• Your tasks:
[A] List everything that the passage on teaching below says a teacher has to do in the first year.
[B] Extend the passage on teaching below, picking up after its final sentence.

• Passage shown:

= Beginning of Section =

Luke, now a student in my World History class, asked me that question a year ago during my first year of teaching. He was simply trying to be funny and make conversation during a study hall, not realizing I asked myself that same question almost every day that year and continue to every day.
I love teaching, that is the true answer to the question. I enjoy helping advanced students push themselves harder than they thought possible. I enjoy help struggling students learn how to learn and become confident in their abilities when no other teacher believed in them. Who wouldn't love that? Then why was I constantly asking myself why I was teaching if I knew the answer. The reason is because teaching is HARD. Educators tell you that when you are studying to be a teacher, but it is impossible to fully understand it until you are on your own trying to figure it out. Your first year you have to build your materials, learn classroom management, learn the ways of the school and occasionally sleep. In addition you are playing the role of counselor, mentor, role model, advocator, advise giver, coach, club mentor and more. You come to the school to teach a lesson you put hours into but leave wondering if your student's father will kick her out of the house again and make her walk the streets. You wonder if your strategic seating chart helped the girl who was bullied in her old school make a friend in this one. You want to know if your quiet student made the soccer team, if the actor in your class had a good audition for that commercial, if the surgery of your student with a tumor went well, and how on earth he can deal with that without telling another soul at school. You go home with a list of things to do, papers to grade and lessons to plan, but wondering why you became a teacher if there are more important things for your students to learn than when the Roman Empire fell or what led to the rise of the Renaissance.

= End of Section =

• Extracted data:
= Beginning of Section =

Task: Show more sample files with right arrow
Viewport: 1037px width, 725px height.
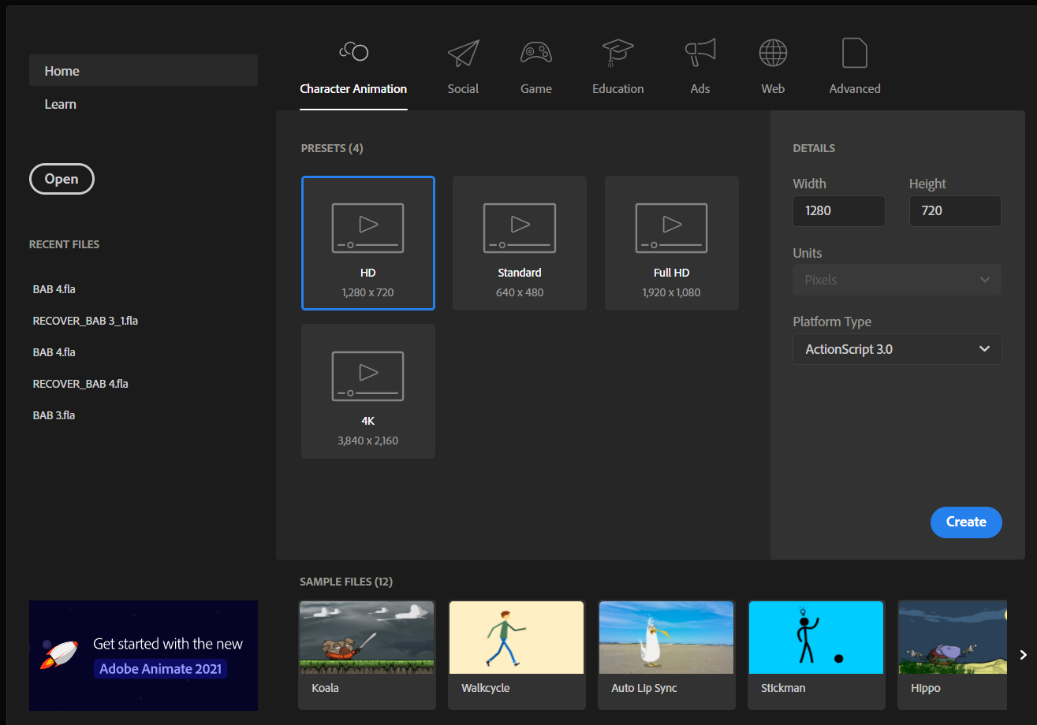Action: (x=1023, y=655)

= End of Section =
= Beginning of Section =

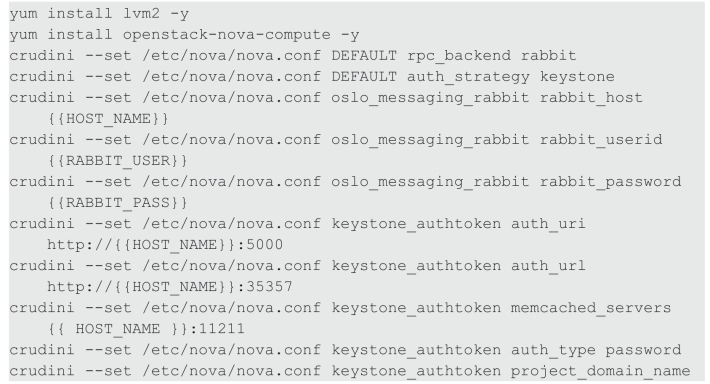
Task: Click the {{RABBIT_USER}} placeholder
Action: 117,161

= End of Section =

• Written answers:
[A]
- build your materials
- learn classroom management
- learn the ways of the school
- occasionally sleep

[B]
It is after going home with those worries in your head for months on end that you finally figure out what your job is. Yes, you may have to teach your students the history of the world, how to write an essay and how to analyze documents, but that is not your real job. Your real job is to teach them the life skills to survive, to become good people and most importantly, to realize their full potential. It is then that you beginning designing your lessons around life skills that are taught through content. You ask them to analyze why history is important then ask them to reflect on whether knowing their personal history makes people better understand them. You ask them if one person can make a difference in the world when you analyze Julius Caesar. You make them have meaningful conversation with their classmates when learning about the Black Plague and reflect on how lives can change in the blink of the eye. You make them analyze their personal life journey when learning about the journey people went on in the times of the Silk Road (Silk Road Project). You make them work in teams to know what it's like to work together and you make them fail as a team to teach them how to go down as one and rise up as one. You make them question themselves and everything they know, constantly asking them what history they are making and if they are making a difference. You teach them responsibility, perseverance and hard work. Yes, you are teaching them content, but it is so much more than that.
Why did I become a teacher? I wanted to make history fun. Why am I still a teacher? I want my students to have the life skills to make it in the world and I want to see them succeed. I want them to walk out of my classroom better than they walked in and at the end of every class I ask myself if I have done that.